For many people caring comes briefly, maybe helping someone who has come out of hospital to get back on their feet – a few intense months that turn your life upside down and then it’s over. For others a few hours a week helping out. Or for those with disabled children or a spouse or parent with dementia it can be a lifelong commitment, sometimes caring round the clock. The incredible contribution made by carers in these situations can literally be lifesaving.
Caring can be a rich source of satisfaction in people’s lives. It can be life-affirming. It can help deepen and strengthen relationships. It can teach you a multitude of skills and help you realise potential you never thought you had.
But without the right support caring can have also a devastating impact. When caring is intensive and unsupported it can affect your work, your health – making it difficult to get a night’s sleep – and it can make it difficult to maintain relationships with friends and family. And this can lead to real isolation and hidden suffering.

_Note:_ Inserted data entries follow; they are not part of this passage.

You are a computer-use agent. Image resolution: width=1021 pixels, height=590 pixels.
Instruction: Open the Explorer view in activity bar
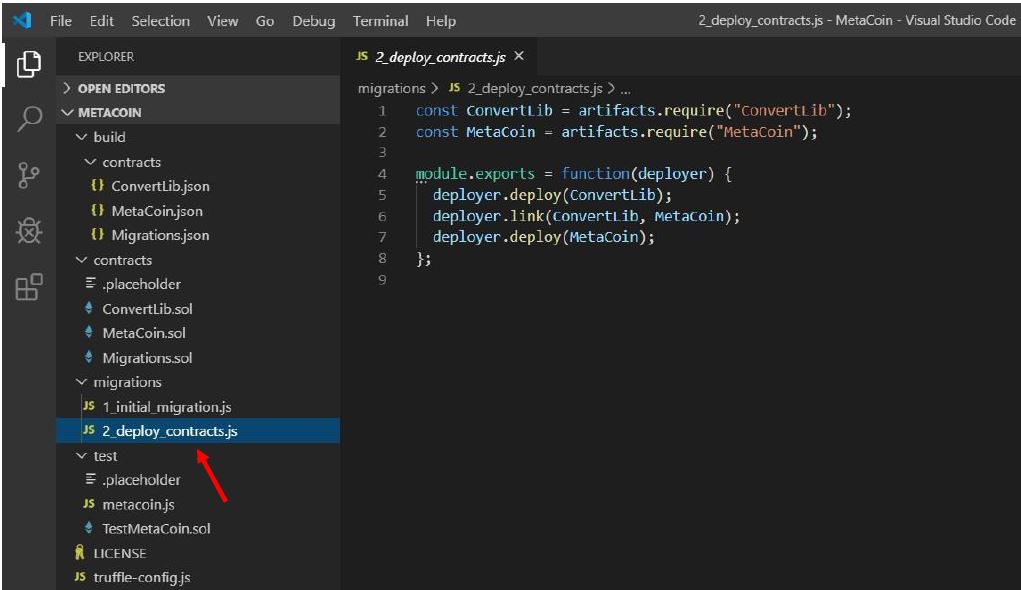coord(29,65)
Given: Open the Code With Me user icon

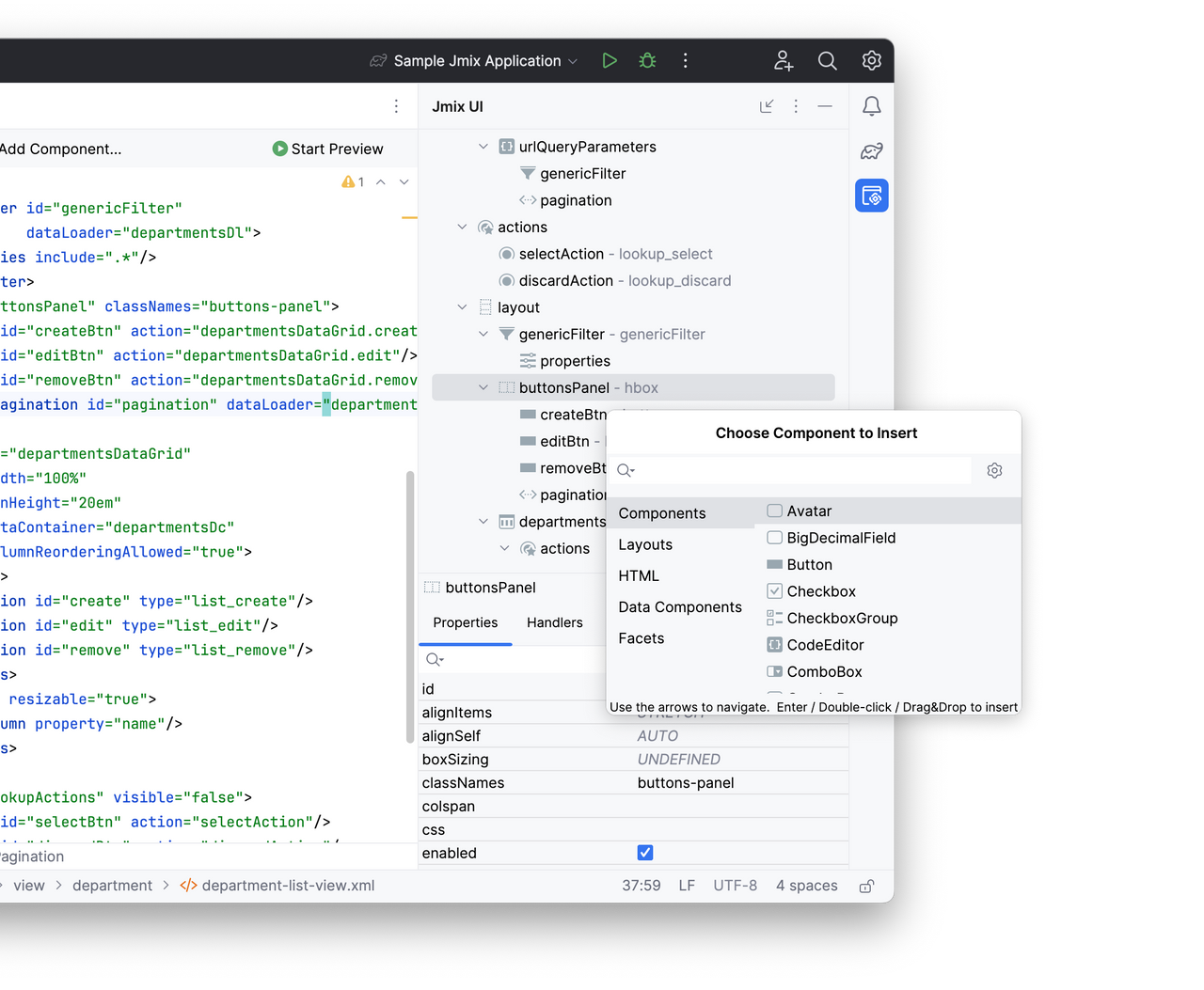Looking at the screenshot, I should (x=783, y=60).
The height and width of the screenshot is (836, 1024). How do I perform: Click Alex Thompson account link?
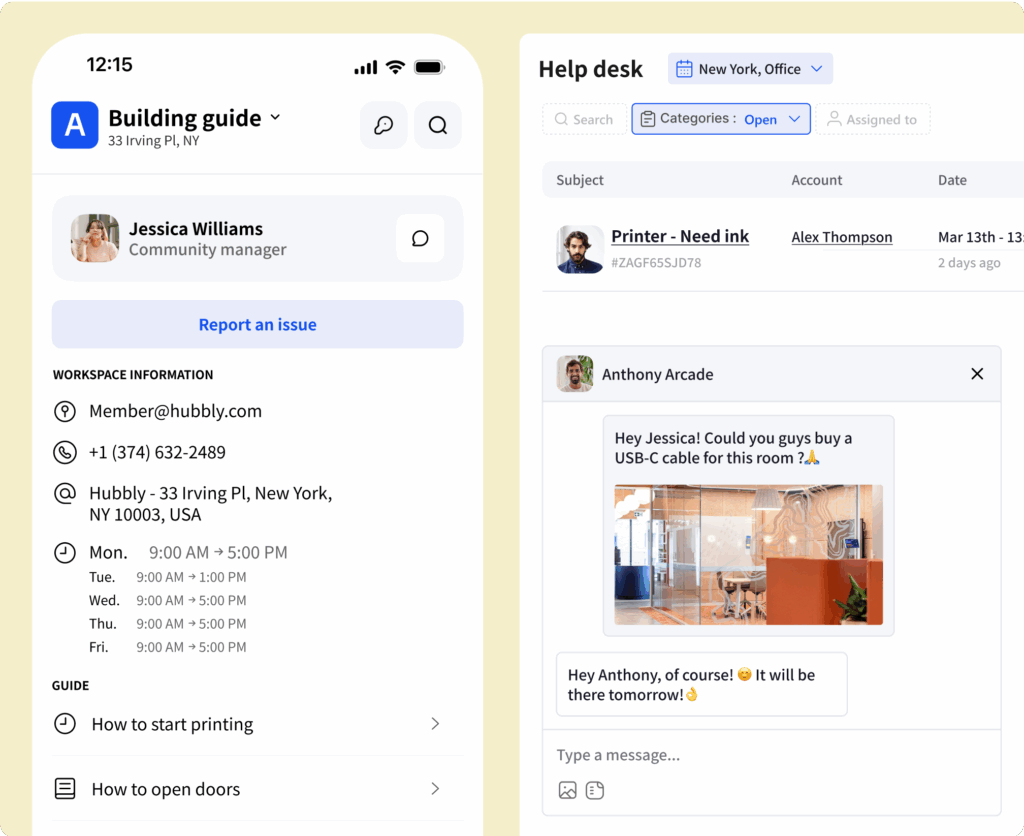[x=842, y=236]
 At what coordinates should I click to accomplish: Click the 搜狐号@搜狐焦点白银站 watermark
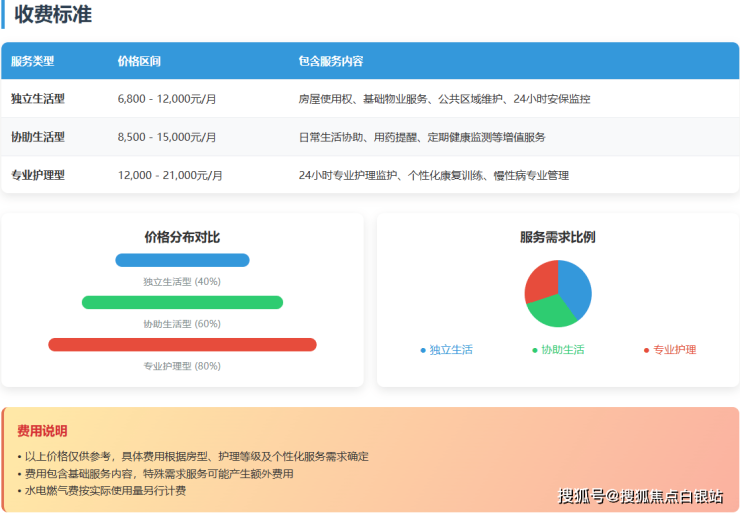(640, 496)
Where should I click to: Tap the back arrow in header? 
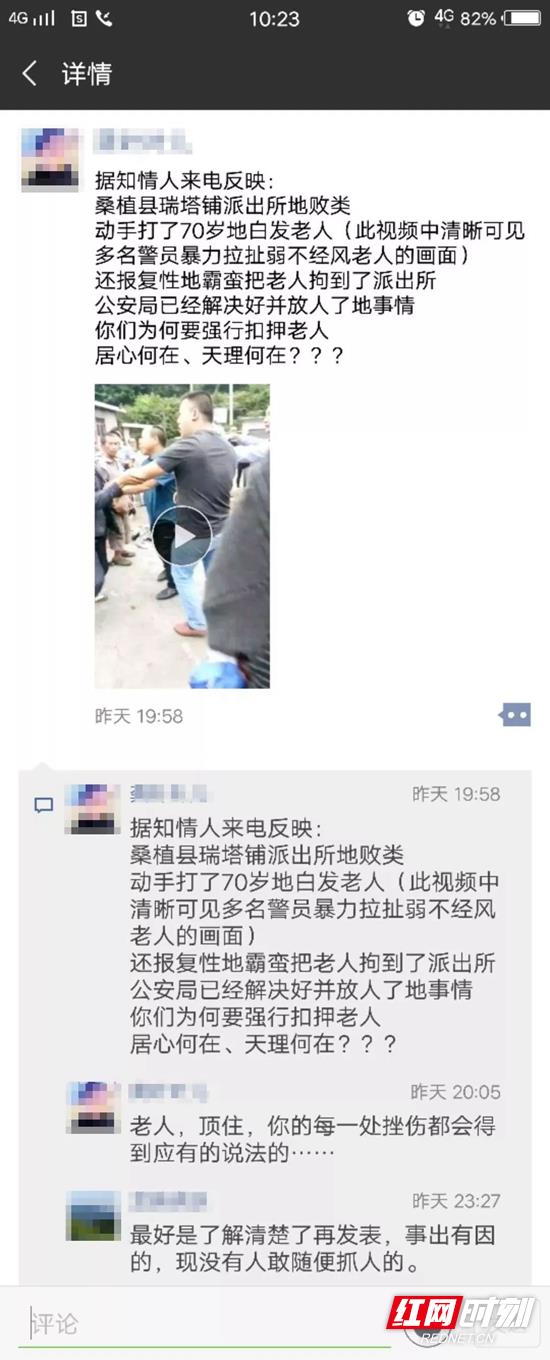click(x=30, y=73)

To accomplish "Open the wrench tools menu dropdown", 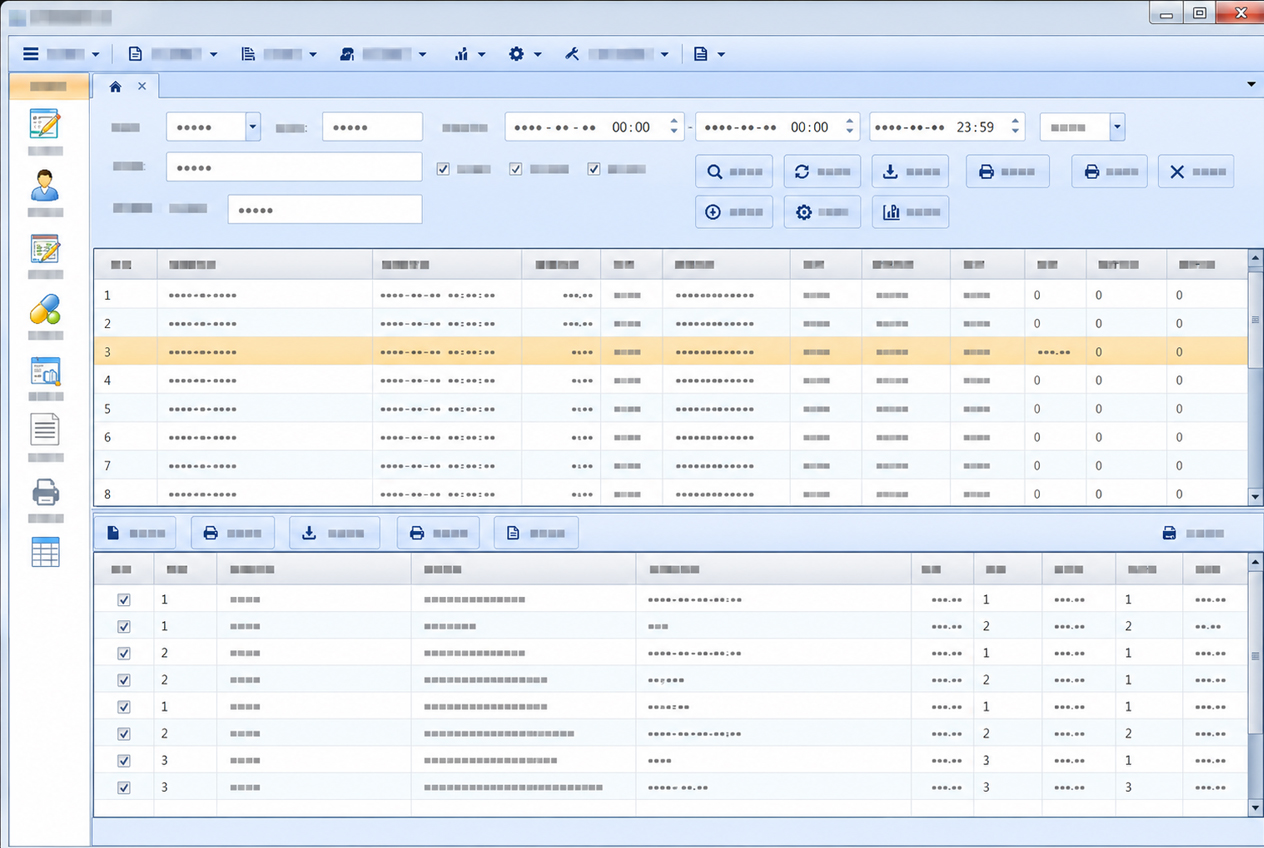I will pyautogui.click(x=617, y=54).
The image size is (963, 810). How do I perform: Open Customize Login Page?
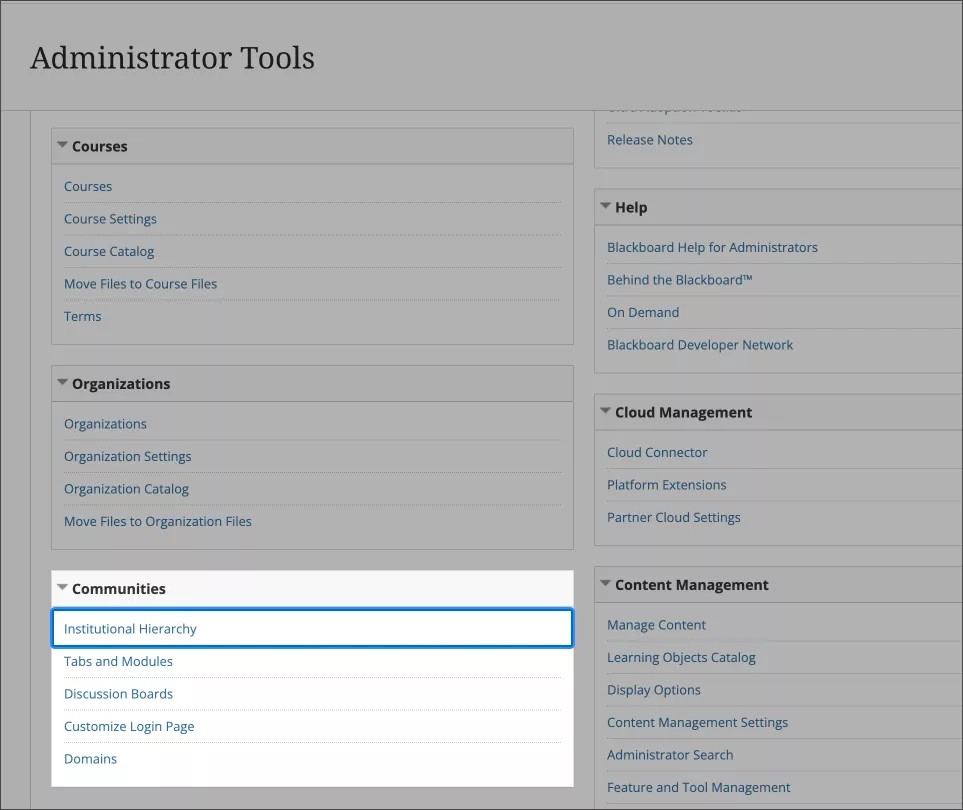(x=129, y=726)
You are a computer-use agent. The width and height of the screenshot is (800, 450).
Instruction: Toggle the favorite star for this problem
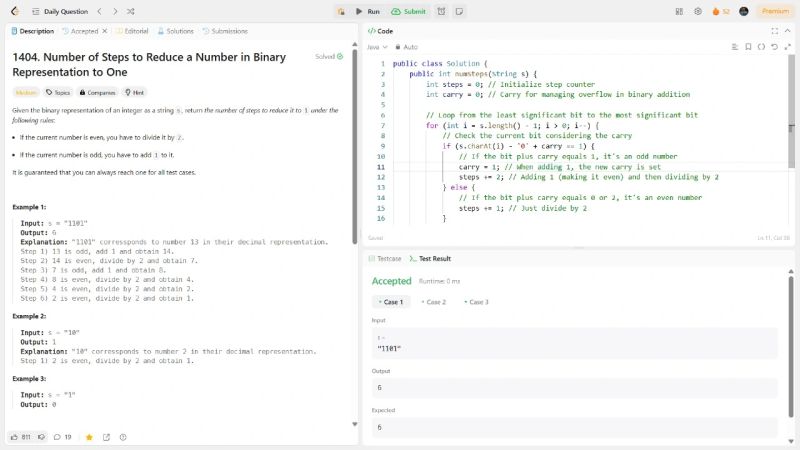coord(89,437)
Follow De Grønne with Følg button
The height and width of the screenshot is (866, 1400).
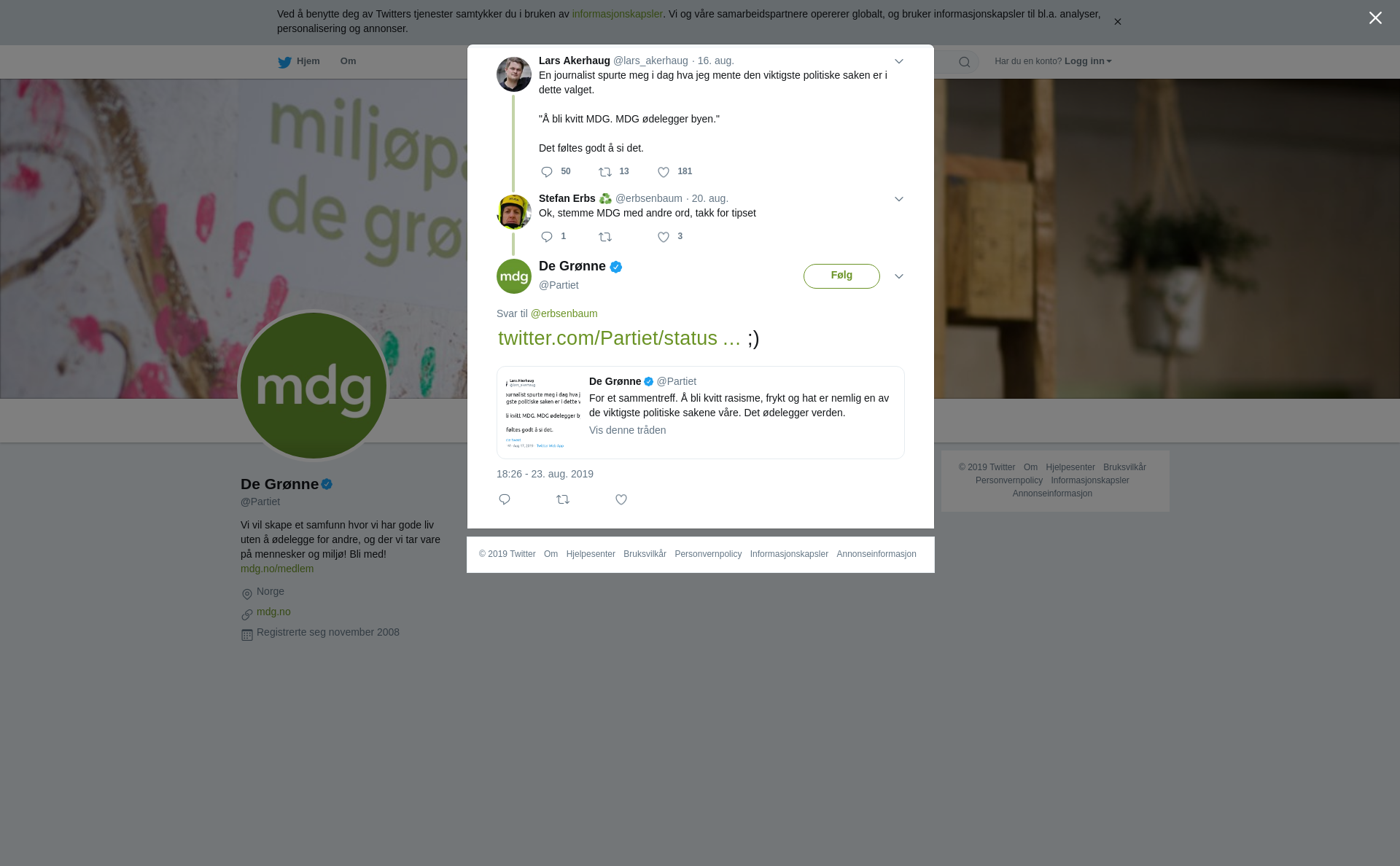pos(841,276)
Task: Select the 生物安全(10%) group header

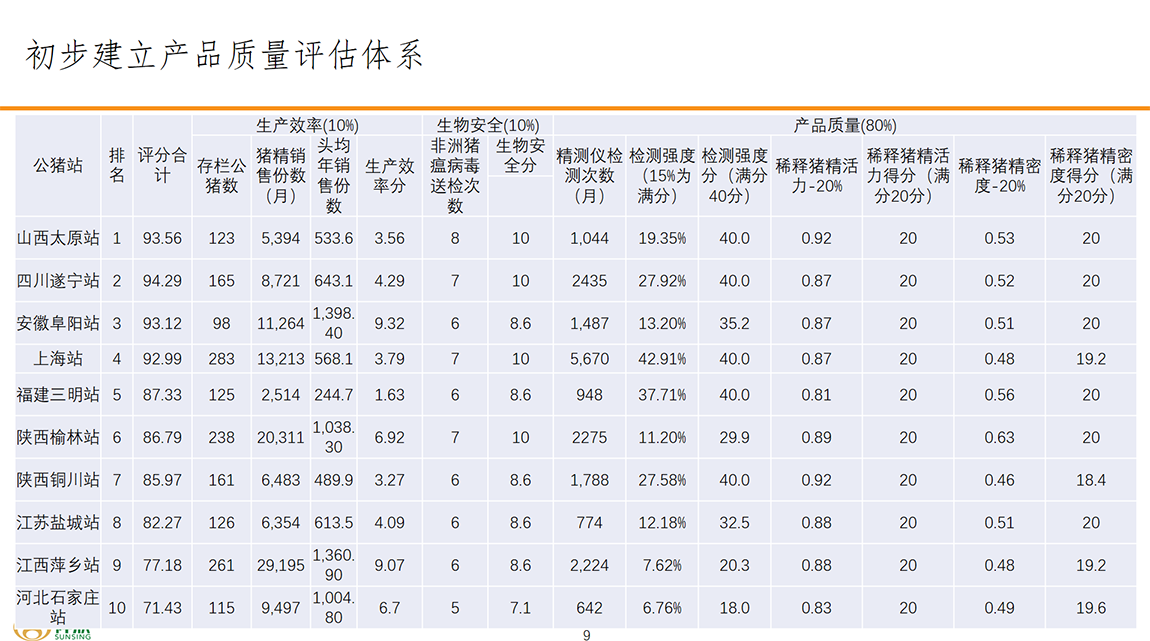Action: 487,126
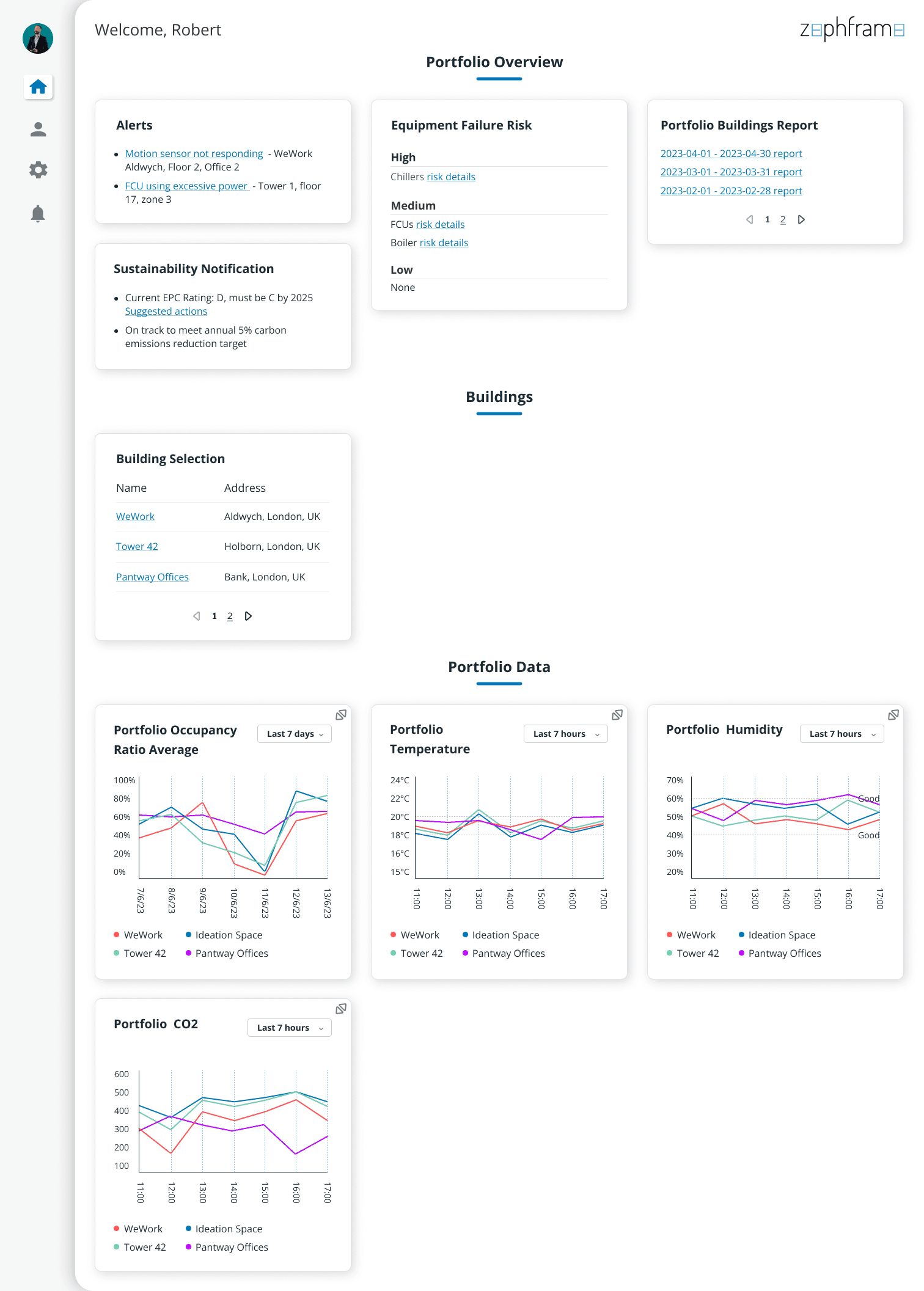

Statistics tell us that caring is something that will affect each and every one of us at some point in our lives. And here in Oxfordshire alone there are an estimated 60,000 carers but as many as 50,000 are not yet registered or recognized.
Oxfordshire Carers Forum and Age UK Oxfordshire, who both have a long record of supporting carers here in Oxfordshire, are working to address that though and to ensure that carers in Oxfordshire have the support they need. But part of the challenge is making sure that carers identify themselves not as mothers or husbands or siblings alone but also as that vital safety net of our society: carers and, having done so, come forward to access the help, advice and support which is available.
And that is why Carers Week is so important. The people we honour this week – the services, the charities, the carers themselves – have all in different ways ensured that carers interests are not overlooked. They have raised the profile of caring and given other carers the chance to see that they are not alone.
So if you are a carer here in Oxfordshire please know the role you play in our community is highly valued and never forget that you are not alone, there is help out there if you need it.